Re: IOException and appcache FileNotFoundException in Spark 1.02
You could be hitting this issue https://issues.apache.org/jira/browse/SPARK-3633 (or similar). You can try the following workarounds: sc.set(spark.core.connection.ack.wait.timeout,600) sc.set(spark.akka.frameSize,50) Also reduce the number of partitions, you could be hitting the kernel's ulimit. I faced this issue and it was gone when i dropped the partitions from 1600 to 200. Thanks Best Regards On Fri, Oct 10, 2014 at 5:58 AM, Ilya Ganelin ilgan...@gmail.com wrote: Hi all – I could use some help figuring out a couple of exceptions I’ve been getting regularly. I have been running on a fairly large dataset (150 gigs). With smaller datasets I don't have any issues. My sequence of operations is as follows – unless otherwise specified, I am not caching: Map a 30 million row x 70 col string table to approx 30 mil x 5 string (For read as textFile I am using 1500 partitions) From that, map to ((a,b), score) and reduceByKey, numPartitions = 180 Then, extract distinct values for A and distinct values for B. (I cache the output of distinct), , numPartitions = 180 Zip with index for A and for B (to remap strings to int) Join remapped ids with original table This is then fed into MLLIBs ALS algorithm. I am running with: Spark version 1.02 with CDH5.1 numExecutors = 8, numCores = 14 Memory = 12g MemoryFration = 0.7 KryoSerialization My issue is that the code runs fine for a while but then will non-deterministically crash with either file IOExceptions or the following obscure error: 14/10/08 13:29:59 INFO TaskSetManager: Loss was due to java.io.IOException: Filesystem closed [duplicate 10] 14/10/08 13:30:08 WARN TaskSetManager: Loss was due to java.io.FileNotFoundException java.io.FileNotFoundException: /opt/cloudera/hadoop/1/yarn/nm/usercache/zjb238/appcache/application_1412717093951_0024/spark-local-20141008131827-c082/1c/shuffle_3_117_354 (No such file or directory) Looking through the logs, I see the IOException in other places but it appears to be non-catastrophic.
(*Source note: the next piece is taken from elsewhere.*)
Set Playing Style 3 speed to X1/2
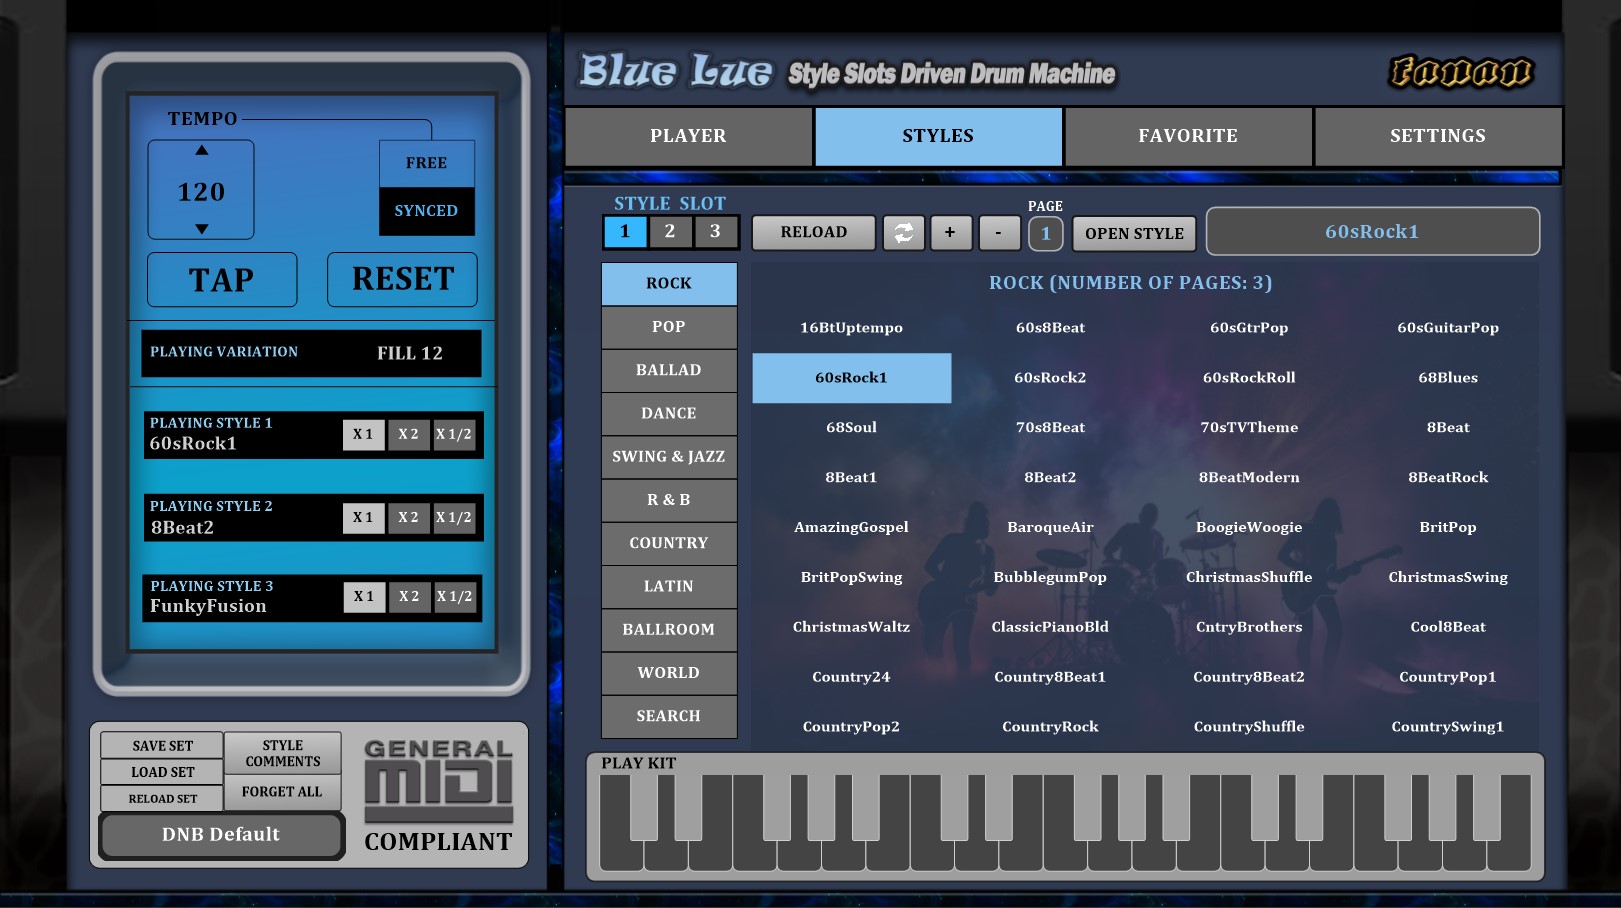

The FileNotFoundException, however, is. I have found the following stack overflow that at least seems to address the IOException: http://stackoverflow.com/questions/24038908/spark-fails-on-big-shuffle-jobs-with-java-io-ioexception-filesystem-closed But I have not found anything useful at all with regards to the app cache error. Any help would be much appreciated.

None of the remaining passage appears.